- [ABOUT THIS EXERCISE]:
Would you transcribe exactly the lines from the beginning of the records below through the line with "Task: Select the", both included, omitting the pictures?

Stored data
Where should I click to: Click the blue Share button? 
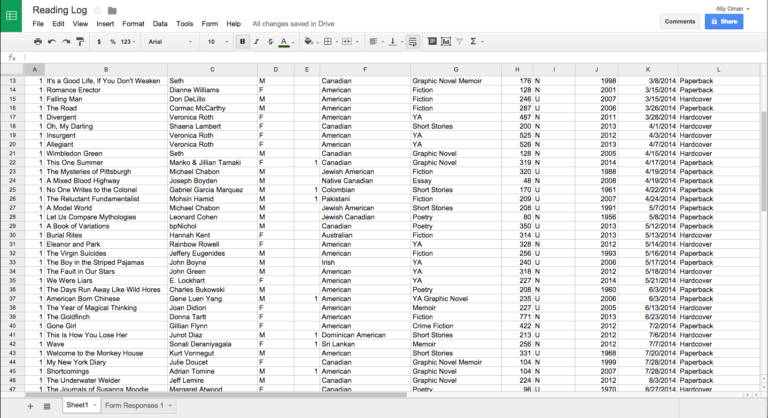click(x=723, y=21)
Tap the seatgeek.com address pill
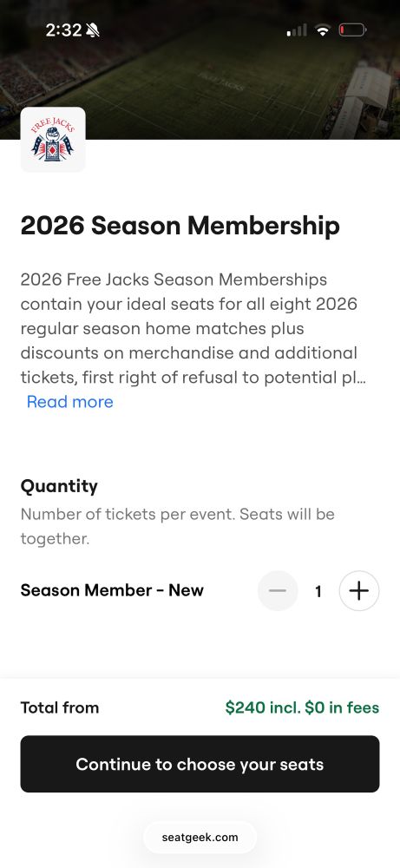 click(x=200, y=837)
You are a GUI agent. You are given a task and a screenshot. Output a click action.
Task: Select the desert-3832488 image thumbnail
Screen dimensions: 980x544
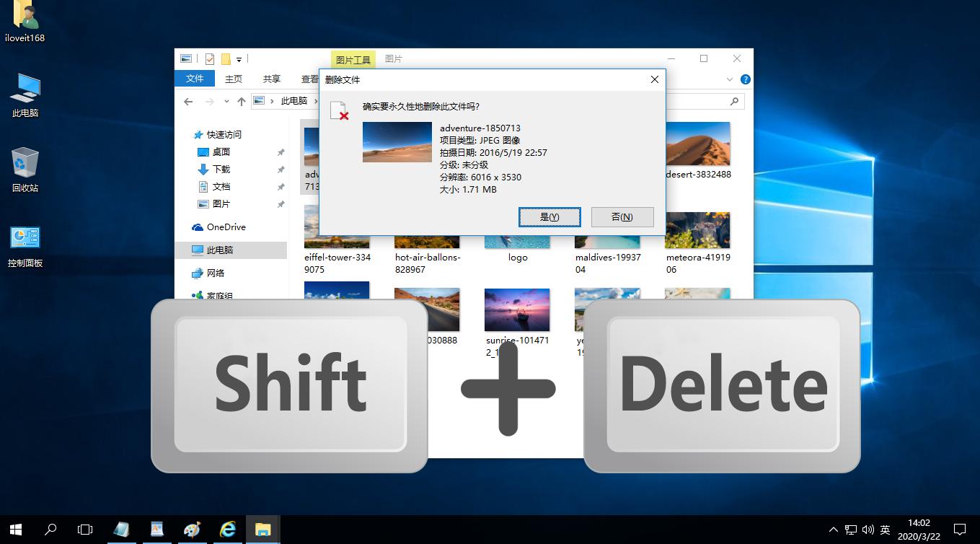[697, 144]
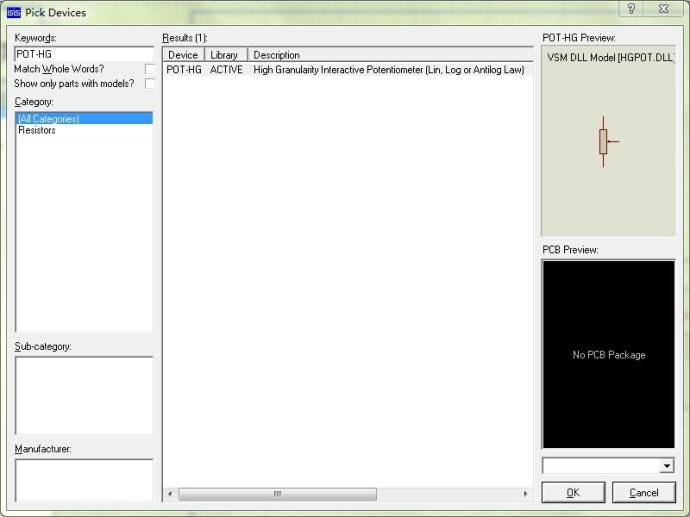Sort results by Library column header

pyautogui.click(x=225, y=55)
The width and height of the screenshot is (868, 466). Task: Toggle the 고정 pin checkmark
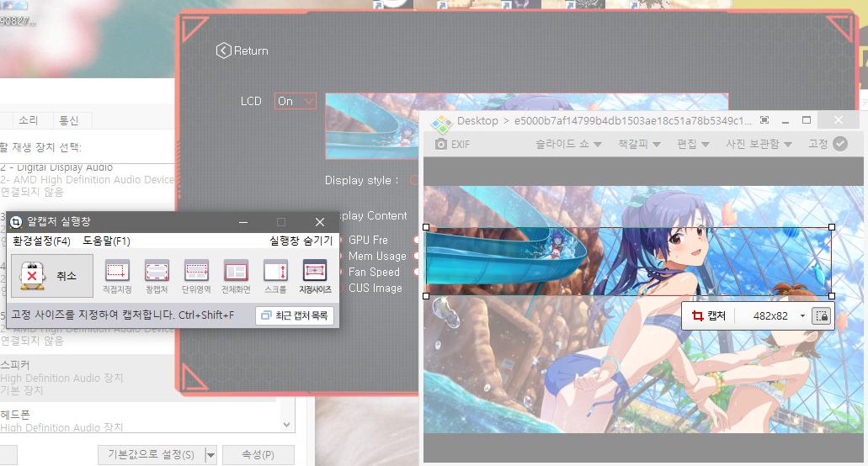pos(839,144)
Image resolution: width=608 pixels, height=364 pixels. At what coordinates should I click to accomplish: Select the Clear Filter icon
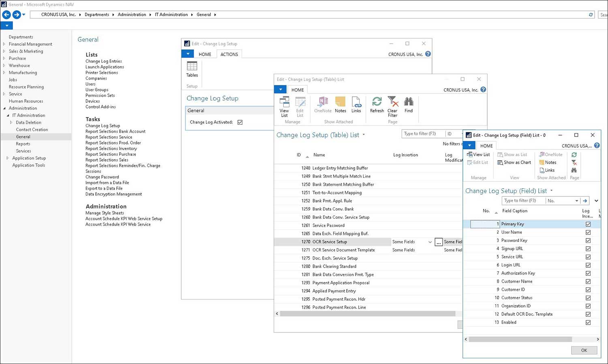coord(392,105)
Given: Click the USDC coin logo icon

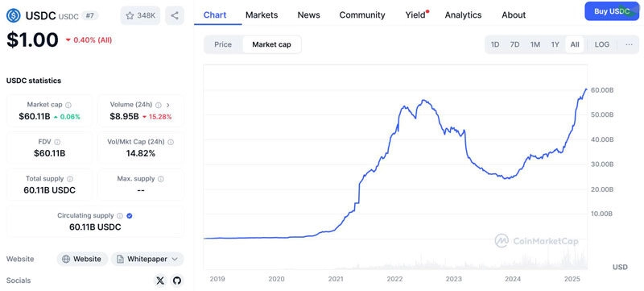Looking at the screenshot, I should [14, 15].
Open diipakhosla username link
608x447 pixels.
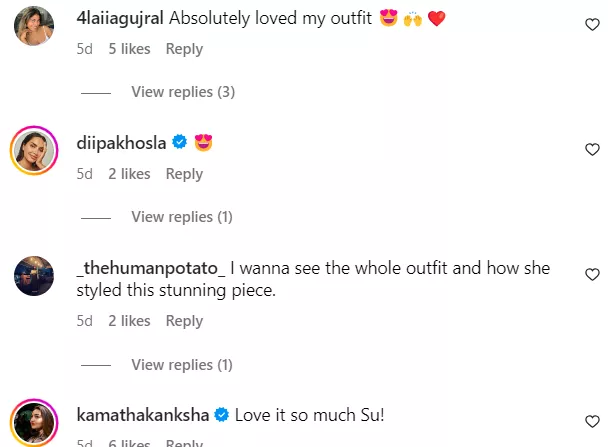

- [EXERCISE RESULT]:
Where should I click to: Click the blue Share button? 
click(x=723, y=21)
Tap the seatgeek.com address pill
 click(x=200, y=837)
You are a GUI agent. You are given a task and a screenshot. Output a click action.
Task: Select the desert-3832488 image thumbnail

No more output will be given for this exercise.